## WHAT THE TASK ASKS
Exactly the lines from the start of the data below through the line containing "Beranda (266, 108)" must be returned, and no others.

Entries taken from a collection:
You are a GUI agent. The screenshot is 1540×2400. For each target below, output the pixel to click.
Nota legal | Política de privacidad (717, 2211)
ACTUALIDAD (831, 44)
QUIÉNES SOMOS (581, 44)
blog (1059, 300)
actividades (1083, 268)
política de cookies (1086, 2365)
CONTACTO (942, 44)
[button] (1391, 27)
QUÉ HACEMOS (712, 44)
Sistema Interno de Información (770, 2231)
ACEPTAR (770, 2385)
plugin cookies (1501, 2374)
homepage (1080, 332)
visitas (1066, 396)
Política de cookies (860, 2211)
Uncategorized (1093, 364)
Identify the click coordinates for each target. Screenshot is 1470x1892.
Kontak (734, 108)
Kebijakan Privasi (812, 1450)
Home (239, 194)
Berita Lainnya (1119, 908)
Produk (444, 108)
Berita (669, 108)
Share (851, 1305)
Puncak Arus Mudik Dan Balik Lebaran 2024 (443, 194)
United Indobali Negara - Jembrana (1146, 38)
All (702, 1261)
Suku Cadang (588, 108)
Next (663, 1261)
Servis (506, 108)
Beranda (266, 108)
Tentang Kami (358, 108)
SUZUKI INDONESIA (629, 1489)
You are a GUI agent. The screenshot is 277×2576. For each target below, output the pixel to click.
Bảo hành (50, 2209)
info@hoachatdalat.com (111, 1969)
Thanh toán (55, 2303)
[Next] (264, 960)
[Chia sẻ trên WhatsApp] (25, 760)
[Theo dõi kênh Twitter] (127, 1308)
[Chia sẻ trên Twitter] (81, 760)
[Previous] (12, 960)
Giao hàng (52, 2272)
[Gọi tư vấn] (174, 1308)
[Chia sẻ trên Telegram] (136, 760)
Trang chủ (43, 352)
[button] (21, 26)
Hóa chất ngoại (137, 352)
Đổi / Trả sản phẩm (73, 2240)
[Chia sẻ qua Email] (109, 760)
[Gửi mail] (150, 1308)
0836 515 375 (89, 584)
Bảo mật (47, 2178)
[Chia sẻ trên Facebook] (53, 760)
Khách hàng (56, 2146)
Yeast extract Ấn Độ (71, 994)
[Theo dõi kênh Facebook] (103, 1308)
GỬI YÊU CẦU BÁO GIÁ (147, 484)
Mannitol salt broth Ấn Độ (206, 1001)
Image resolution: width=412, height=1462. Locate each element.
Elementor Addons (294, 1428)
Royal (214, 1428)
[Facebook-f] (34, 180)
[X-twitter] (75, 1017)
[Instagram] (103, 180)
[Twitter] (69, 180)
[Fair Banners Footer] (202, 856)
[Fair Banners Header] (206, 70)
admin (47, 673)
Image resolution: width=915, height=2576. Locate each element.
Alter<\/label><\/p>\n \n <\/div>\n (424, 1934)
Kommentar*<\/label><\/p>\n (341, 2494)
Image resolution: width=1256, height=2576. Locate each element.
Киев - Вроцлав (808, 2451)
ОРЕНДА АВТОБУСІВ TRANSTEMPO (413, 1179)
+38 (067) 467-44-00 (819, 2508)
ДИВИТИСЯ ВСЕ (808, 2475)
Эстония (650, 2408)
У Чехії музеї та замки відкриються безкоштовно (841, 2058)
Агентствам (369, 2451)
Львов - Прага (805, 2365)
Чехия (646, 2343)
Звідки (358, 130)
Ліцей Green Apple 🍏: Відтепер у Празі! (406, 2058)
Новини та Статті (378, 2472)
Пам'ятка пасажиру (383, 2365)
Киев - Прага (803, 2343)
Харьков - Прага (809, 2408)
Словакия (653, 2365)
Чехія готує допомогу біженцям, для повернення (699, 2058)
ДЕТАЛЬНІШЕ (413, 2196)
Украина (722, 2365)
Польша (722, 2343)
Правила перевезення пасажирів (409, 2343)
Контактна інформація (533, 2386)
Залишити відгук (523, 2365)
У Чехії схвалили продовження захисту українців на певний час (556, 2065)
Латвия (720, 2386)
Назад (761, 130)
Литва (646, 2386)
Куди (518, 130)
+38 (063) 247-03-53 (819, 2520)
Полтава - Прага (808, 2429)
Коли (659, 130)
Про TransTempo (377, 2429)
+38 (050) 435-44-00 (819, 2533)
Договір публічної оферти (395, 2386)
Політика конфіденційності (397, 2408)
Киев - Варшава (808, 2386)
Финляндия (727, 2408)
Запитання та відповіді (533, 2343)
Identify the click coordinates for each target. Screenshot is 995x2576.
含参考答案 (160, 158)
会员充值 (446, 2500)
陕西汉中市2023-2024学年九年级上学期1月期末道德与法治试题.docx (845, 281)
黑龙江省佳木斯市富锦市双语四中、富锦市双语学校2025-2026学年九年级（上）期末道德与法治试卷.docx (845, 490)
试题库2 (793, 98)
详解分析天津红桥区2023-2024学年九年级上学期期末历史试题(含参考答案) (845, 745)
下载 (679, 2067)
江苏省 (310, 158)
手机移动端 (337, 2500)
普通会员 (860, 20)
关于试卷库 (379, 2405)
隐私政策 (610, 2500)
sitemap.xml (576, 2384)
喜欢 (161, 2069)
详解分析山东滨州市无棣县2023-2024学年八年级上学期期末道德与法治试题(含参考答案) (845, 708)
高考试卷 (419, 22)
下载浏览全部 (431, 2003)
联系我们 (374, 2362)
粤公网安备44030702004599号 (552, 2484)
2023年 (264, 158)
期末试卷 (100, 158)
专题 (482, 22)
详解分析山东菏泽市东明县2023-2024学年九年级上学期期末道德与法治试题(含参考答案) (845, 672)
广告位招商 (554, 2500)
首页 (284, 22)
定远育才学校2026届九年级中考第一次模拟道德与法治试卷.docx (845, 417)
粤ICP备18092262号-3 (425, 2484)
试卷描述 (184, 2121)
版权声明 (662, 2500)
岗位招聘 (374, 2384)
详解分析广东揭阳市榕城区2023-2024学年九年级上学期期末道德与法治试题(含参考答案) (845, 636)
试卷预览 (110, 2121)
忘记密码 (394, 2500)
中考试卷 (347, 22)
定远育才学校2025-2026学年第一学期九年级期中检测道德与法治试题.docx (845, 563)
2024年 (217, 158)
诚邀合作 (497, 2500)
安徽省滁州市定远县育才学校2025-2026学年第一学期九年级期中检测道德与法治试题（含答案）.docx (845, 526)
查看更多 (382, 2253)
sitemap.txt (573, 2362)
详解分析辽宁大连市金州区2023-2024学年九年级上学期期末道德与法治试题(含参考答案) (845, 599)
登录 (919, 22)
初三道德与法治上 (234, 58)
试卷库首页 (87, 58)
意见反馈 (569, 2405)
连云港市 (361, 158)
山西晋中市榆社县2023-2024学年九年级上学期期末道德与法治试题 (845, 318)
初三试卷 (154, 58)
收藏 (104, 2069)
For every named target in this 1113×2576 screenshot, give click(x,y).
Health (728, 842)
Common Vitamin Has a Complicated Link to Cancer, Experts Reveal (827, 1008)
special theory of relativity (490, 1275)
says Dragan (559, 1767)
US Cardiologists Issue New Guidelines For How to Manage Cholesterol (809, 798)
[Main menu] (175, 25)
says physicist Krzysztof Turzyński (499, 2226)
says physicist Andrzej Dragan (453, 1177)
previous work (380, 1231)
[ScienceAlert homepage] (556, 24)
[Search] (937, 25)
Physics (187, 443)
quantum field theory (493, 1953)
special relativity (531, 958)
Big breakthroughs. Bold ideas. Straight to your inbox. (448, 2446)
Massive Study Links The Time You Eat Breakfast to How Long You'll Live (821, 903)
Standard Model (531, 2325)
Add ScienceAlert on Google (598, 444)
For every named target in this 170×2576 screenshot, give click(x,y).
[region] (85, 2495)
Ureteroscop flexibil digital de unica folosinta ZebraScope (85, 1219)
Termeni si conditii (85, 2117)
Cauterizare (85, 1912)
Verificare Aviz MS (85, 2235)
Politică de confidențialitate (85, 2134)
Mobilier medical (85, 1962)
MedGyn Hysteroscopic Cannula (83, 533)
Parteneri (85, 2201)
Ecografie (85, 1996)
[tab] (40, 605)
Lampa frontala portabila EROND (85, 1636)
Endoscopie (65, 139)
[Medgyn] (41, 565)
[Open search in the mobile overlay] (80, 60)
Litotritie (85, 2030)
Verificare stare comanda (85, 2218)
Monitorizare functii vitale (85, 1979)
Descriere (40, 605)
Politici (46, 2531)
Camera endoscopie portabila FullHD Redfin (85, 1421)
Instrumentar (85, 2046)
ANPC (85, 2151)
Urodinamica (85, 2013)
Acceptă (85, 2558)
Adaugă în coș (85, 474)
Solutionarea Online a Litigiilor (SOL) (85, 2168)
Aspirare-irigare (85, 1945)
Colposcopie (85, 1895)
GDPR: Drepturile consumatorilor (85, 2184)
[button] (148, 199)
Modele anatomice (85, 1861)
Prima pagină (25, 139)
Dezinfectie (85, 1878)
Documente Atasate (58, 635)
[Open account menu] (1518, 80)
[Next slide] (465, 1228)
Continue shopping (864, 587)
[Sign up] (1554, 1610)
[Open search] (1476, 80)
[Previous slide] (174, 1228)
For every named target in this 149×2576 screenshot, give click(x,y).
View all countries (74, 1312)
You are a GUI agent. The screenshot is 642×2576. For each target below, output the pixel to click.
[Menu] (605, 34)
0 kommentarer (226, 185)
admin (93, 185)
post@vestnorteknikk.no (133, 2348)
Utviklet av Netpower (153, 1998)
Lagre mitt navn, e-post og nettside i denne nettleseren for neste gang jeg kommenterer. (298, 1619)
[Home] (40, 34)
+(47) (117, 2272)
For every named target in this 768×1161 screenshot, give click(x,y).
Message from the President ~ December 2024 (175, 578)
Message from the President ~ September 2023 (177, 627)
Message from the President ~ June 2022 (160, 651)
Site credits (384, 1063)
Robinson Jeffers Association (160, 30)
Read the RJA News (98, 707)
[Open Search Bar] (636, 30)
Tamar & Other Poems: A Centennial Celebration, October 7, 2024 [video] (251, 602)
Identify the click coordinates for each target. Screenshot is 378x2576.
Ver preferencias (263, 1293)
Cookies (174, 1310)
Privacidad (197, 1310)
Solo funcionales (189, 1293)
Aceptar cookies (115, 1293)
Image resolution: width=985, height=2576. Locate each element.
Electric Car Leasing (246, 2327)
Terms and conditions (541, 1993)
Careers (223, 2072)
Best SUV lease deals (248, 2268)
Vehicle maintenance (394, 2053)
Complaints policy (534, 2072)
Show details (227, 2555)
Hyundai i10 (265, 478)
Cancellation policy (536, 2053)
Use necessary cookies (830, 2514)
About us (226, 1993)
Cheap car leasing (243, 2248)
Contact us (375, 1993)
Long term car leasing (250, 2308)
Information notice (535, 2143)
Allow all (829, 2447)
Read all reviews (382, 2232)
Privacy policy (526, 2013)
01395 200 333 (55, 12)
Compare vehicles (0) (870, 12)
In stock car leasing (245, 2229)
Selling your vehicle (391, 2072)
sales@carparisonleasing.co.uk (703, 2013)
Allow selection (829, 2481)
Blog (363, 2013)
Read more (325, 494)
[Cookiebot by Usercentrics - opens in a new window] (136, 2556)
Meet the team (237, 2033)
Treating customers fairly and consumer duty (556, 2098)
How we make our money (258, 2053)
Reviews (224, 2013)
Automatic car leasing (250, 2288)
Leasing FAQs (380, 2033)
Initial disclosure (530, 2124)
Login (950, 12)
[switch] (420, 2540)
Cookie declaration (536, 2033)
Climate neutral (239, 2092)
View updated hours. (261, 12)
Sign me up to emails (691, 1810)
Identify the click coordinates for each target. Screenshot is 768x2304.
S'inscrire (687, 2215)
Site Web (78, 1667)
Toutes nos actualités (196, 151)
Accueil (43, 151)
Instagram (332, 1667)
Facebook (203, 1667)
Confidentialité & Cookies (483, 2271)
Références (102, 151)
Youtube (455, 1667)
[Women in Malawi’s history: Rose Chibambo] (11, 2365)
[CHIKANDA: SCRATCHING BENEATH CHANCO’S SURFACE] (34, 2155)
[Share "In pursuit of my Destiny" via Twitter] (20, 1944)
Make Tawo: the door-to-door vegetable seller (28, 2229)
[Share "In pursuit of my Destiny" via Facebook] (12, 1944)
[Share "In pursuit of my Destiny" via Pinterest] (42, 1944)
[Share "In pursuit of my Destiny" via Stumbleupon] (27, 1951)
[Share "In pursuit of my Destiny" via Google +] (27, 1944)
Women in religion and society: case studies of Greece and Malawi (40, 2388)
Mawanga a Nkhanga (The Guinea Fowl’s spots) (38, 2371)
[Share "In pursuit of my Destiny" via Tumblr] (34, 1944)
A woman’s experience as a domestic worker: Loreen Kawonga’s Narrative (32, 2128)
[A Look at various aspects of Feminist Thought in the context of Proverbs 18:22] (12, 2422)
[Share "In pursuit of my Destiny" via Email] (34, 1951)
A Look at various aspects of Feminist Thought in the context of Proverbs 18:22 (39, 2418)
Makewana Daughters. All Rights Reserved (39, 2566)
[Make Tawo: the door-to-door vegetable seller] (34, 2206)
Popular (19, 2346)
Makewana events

## RESULT OF THIS TASK
You are a GUI agent. The screenshot is 1540×2400. For each target below, output the pixel to click.
Nota legal | Política de privacidad (717, 2211)
ACTUALIDAD (831, 44)
QUIÉNES SOMOS (581, 44)
blog (1059, 300)
actividades (1083, 268)
política de cookies (1086, 2365)
CONTACTO (942, 44)
[button] (1391, 27)
QUÉ HACEMOS (712, 44)
Sistema Interno de Información (770, 2231)
ACEPTAR (770, 2385)
plugin cookies (1501, 2374)
homepage (1080, 332)
visitas (1066, 396)
Política de cookies (860, 2211)
Uncategorized (1093, 364)
Identify the click coordinates for each target. Screenshot is 1470x1892.
Kontak (734, 108)
Kebijakan Privasi (812, 1450)
Home (239, 194)
Berita Lainnya (1119, 908)
Produk (444, 108)
Berita (669, 108)
Share (851, 1305)
Puncak Arus Mudik Dan Balik Lebaran 2024 (443, 194)
United Indobali Negara - Jembrana (1146, 38)
All (702, 1261)
Suku Cadang (588, 108)
Next (663, 1261)
Servis (506, 108)
Beranda (266, 108)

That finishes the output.